Mobile phones, location and indexing the real world
Mobile phones are rapidly becoming powerful data acquisition devices, as described e. g. in recent (and good) articles in The Economist and Nature. Many phones have cameras, GPS systems and net connections, and some of them sport accelerometers, which can be used to measure the amount of calories burnt by the user, or even to track earthquakes.
A number of enterprising researchers have started to mine the location data that can be obtained from mobile phones (through information from mobile towers routing the communication). Last year, the complex-networks guru Albert-László Barabási and co-workers published a paper, Understanding individual human mobility patterns, where they studied movement trajectories of 100.000 (anonymized) mobile phone users. The result reported by the authors – that human movement is not random but shows high spatial and temporal regularity – was perhaps not as impressive as the sheer size of the data set.
For those who would like to try their hand at analyzing mobile phone data, MIT’s Reality Mining project provides an interesting and freely accessible data set. In this project, students carried (Nokia) phones and their trajectories were tracked. The subjects also answered various questions about themselves and their habits. The data gathered for the Reality Mining project included location information (again, through mobile towers), communication data (call records) and proximity data (using Bluetooth).
The researchers behind the project developed algorithm for extracting routine everyday patterns from user’s lives and claim they can predict their subjects’ next actions to a fairly good approximation.
The Economist article linked above quotes one of the MIT researchers, Alex Pentland, as saying that “… some handsets can capture information about individuals, such as their activity levels or even their gait, using built-in motion sensors.” This suggested to me that it might be possible to detect changes in gross motor patterns in an individual, such as those that have been shown to sometimes occur in depressed patients. Thus, a smart phone could be an “early warning system” for depression.

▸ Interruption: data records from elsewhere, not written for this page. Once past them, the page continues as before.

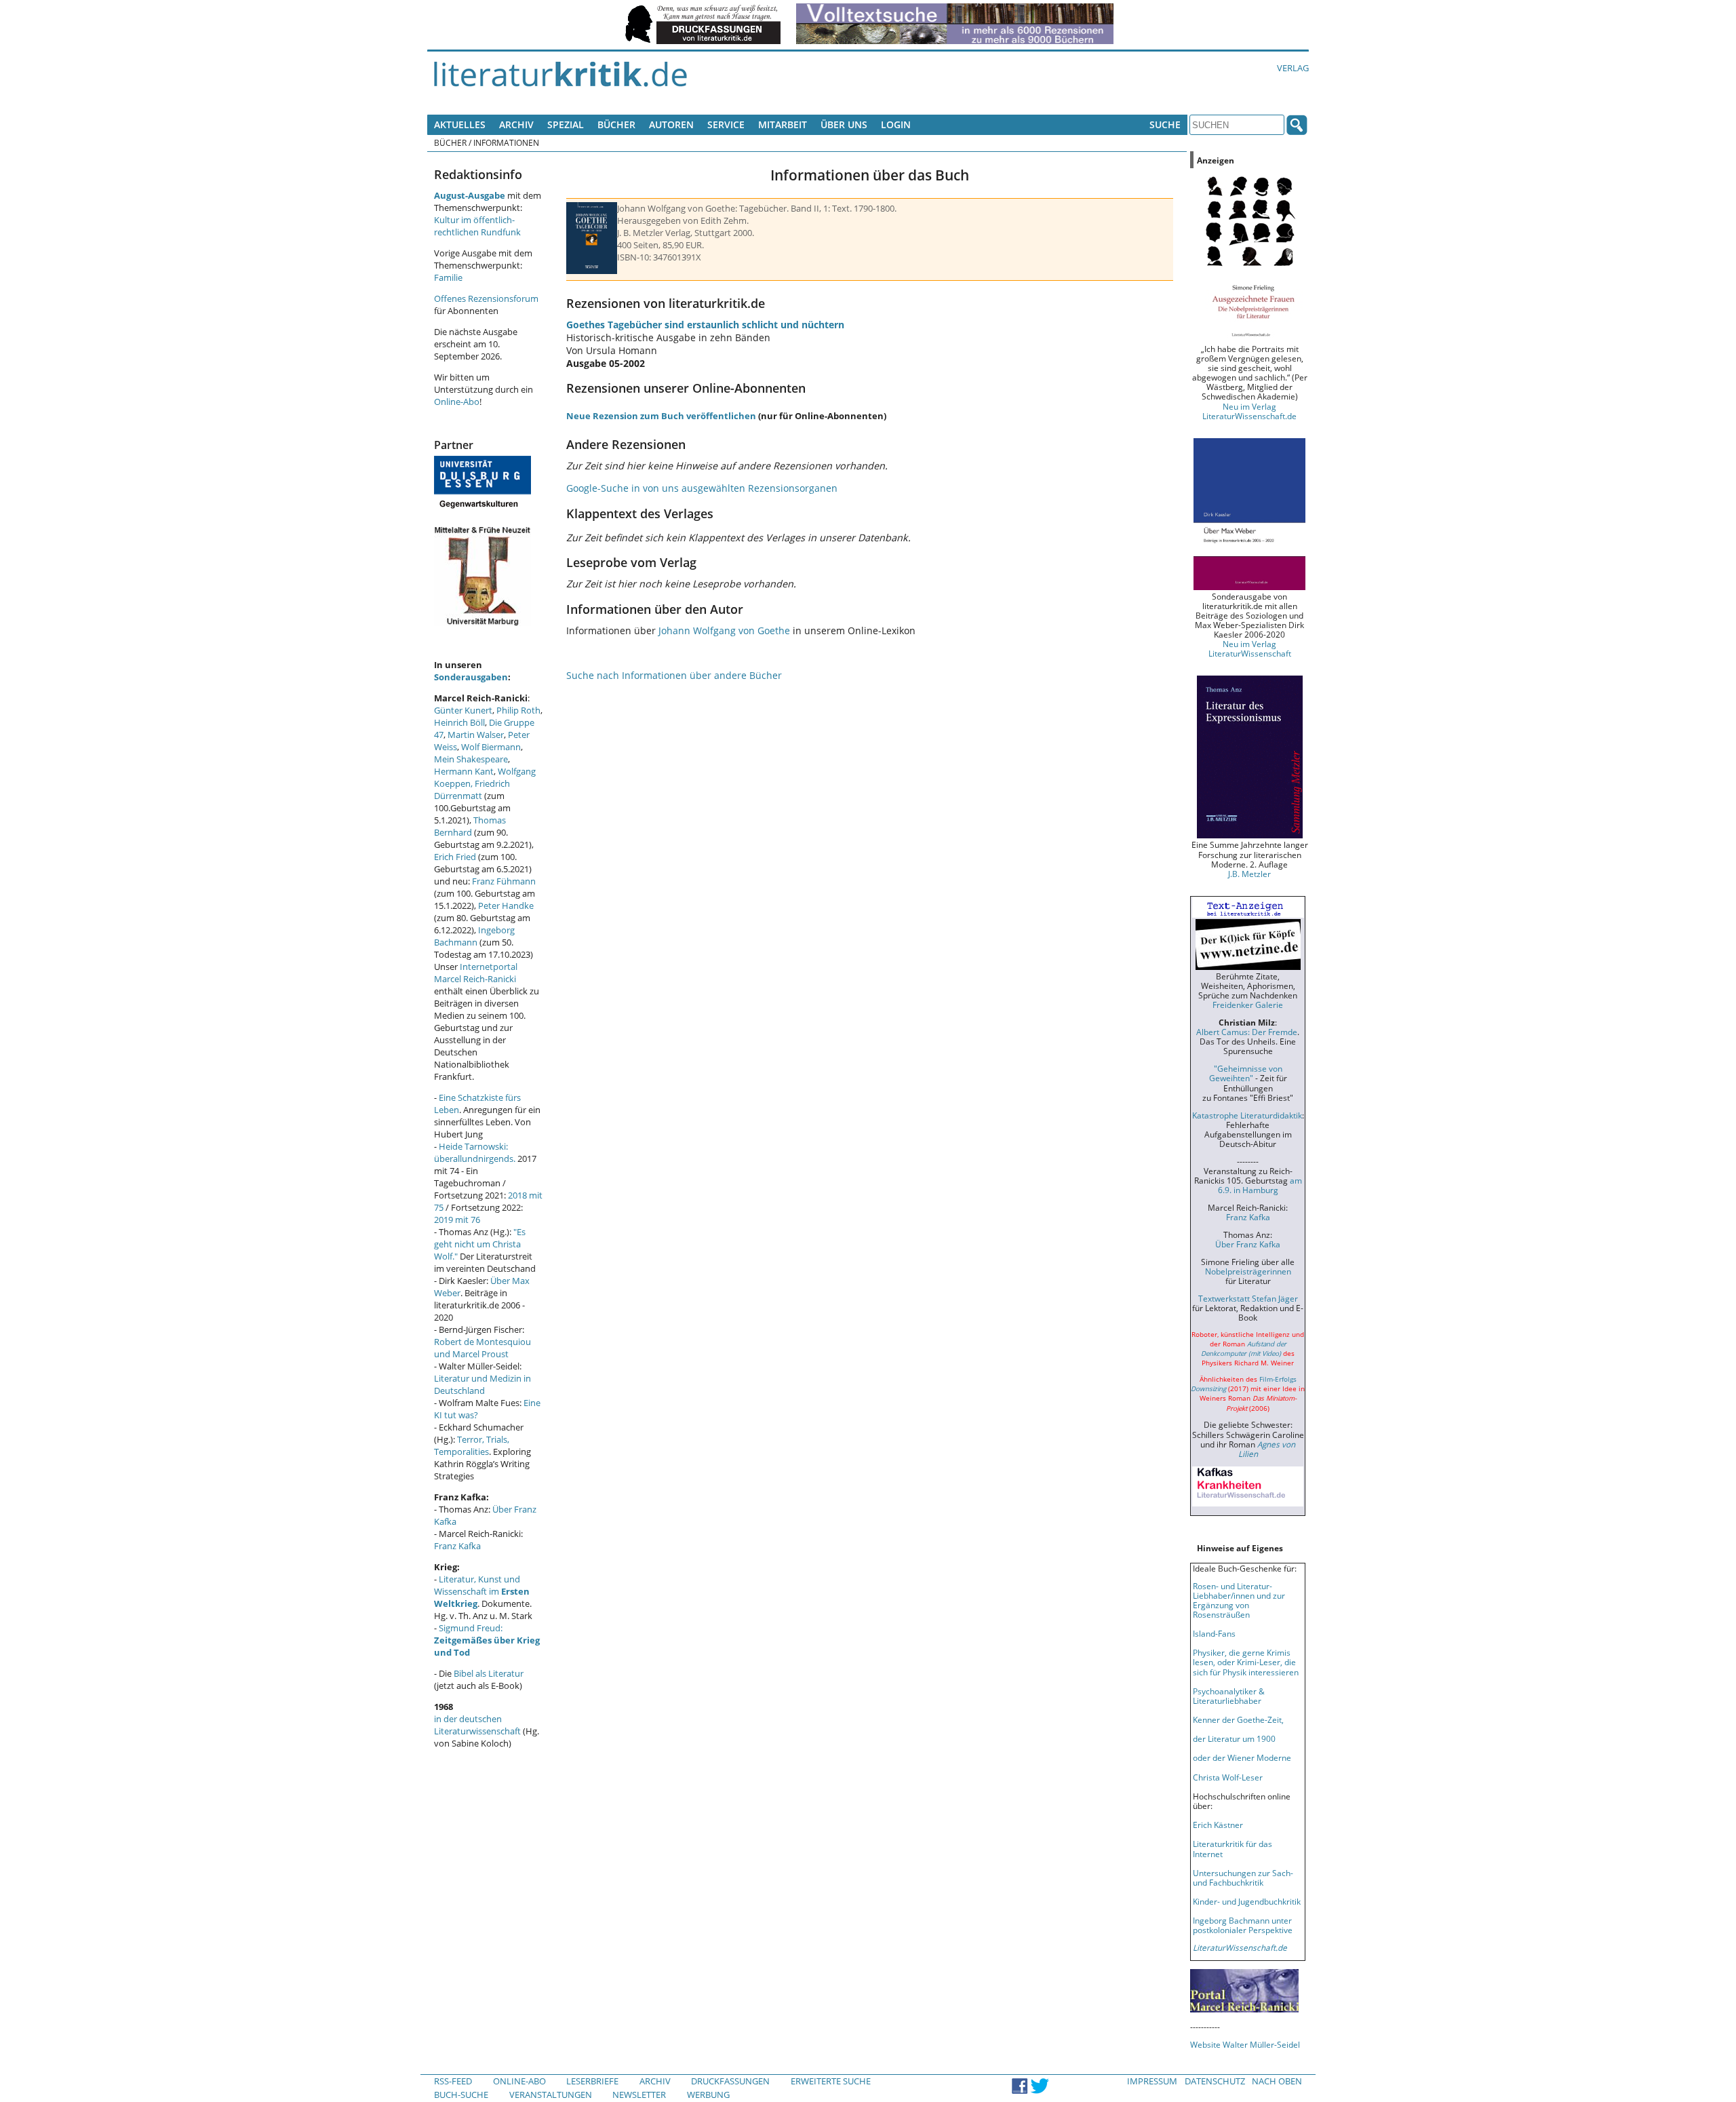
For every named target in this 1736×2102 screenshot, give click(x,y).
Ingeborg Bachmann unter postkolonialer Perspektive (1243, 1925)
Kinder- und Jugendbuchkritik (1247, 1901)
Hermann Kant (464, 771)
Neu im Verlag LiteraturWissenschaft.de (1249, 411)
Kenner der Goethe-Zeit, (1238, 1719)
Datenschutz (1215, 2081)
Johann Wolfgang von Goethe (724, 630)
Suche (1165, 124)
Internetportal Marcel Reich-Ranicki (475, 972)
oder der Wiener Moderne (1242, 1757)
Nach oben (1277, 2081)
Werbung (708, 2094)
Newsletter (639, 2094)
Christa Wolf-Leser (1228, 1777)
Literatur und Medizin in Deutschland (482, 1384)
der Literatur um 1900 (1234, 1738)
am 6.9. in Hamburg (1260, 1185)
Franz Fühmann (504, 881)
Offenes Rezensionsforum (486, 298)
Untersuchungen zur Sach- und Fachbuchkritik (1243, 1877)
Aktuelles (460, 124)
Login (896, 124)
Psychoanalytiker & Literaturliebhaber (1229, 1696)
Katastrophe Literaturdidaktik (1247, 1115)
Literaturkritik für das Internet (1232, 1848)
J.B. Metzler (1249, 873)
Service (726, 124)
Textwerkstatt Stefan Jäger (1248, 1298)
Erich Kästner (1218, 1824)
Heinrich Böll (459, 722)
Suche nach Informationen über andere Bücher (674, 675)
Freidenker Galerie (1247, 1004)
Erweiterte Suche (831, 2081)
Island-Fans (1214, 1633)
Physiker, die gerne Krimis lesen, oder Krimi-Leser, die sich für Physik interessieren (1246, 1662)
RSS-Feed (453, 2081)
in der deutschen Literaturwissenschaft (477, 1725)
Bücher (616, 124)
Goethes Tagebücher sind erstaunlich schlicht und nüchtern (705, 324)
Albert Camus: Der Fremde (1246, 1031)
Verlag (1293, 68)
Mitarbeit (782, 124)
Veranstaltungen (550, 2094)
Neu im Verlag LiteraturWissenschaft (1249, 648)
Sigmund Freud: (487, 1640)
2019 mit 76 (457, 1219)
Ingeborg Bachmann (474, 936)
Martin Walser (476, 734)
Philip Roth (518, 710)
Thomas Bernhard (470, 826)
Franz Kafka (457, 1546)
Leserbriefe (592, 2081)
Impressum (1152, 2081)
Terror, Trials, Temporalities (471, 1445)
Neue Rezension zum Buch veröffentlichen (661, 416)
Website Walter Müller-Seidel (1245, 2044)
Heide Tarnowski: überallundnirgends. (474, 1152)
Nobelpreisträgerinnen (1248, 1271)
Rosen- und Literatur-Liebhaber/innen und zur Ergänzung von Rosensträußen (1239, 1600)
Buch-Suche (461, 2094)
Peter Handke (506, 905)
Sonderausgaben (471, 677)
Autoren (671, 124)
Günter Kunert (463, 710)
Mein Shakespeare (471, 759)
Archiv (516, 124)
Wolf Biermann (491, 747)
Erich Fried (455, 857)
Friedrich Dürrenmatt (472, 789)
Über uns (844, 124)
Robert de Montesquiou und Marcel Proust (482, 1348)
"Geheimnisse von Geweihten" (1245, 1073)
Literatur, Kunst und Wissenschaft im (482, 1591)
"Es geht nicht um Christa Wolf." (480, 1244)
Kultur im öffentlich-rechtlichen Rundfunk (477, 226)
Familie (448, 277)
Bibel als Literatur (489, 1673)
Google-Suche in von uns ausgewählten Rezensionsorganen (701, 488)
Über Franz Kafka (1247, 1244)
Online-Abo (456, 401)
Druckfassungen (730, 2081)
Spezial (565, 124)
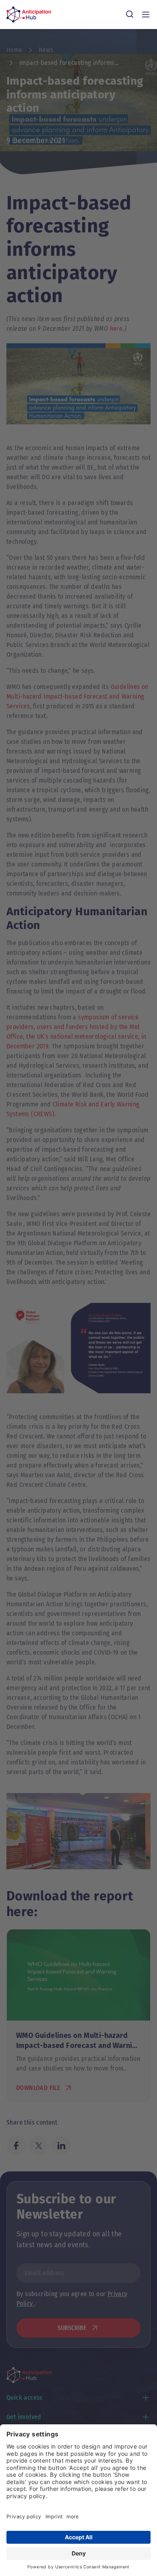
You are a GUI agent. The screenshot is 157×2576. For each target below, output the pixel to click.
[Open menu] (146, 14)
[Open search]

The Reality Mining group has spawned off a company, Sense Networks, that aims to bring location-based data to the commercial sphere in a big way. Their slogan is “Indexing the real world using location data for predictive analytics.”
Indexing the real world! Now that would be something.
Currently, Sense Networks offers a service, CitySense, for finding out where the action is in a city. I quote from the web site:
Citysense passively “senses” the most popular places based on actual real-time activity and displays a live heat map. The application intelligently leverages the inherent wisdom of crowds without any change in existing user behavior, in order to navigate people to the hottest spots in a city. […]
The application learns about where each user likes to spend time – and it processes the movements of other users with similar patterns. In its next release, Citysense will not only answer “where is everyone right now” but “where is everyone like me right now.” Four friends at dinner discussing where to go next will see four different live maps of hotspots and unexpected activity. Even if they’re having dinner in a city they’ve never visited before.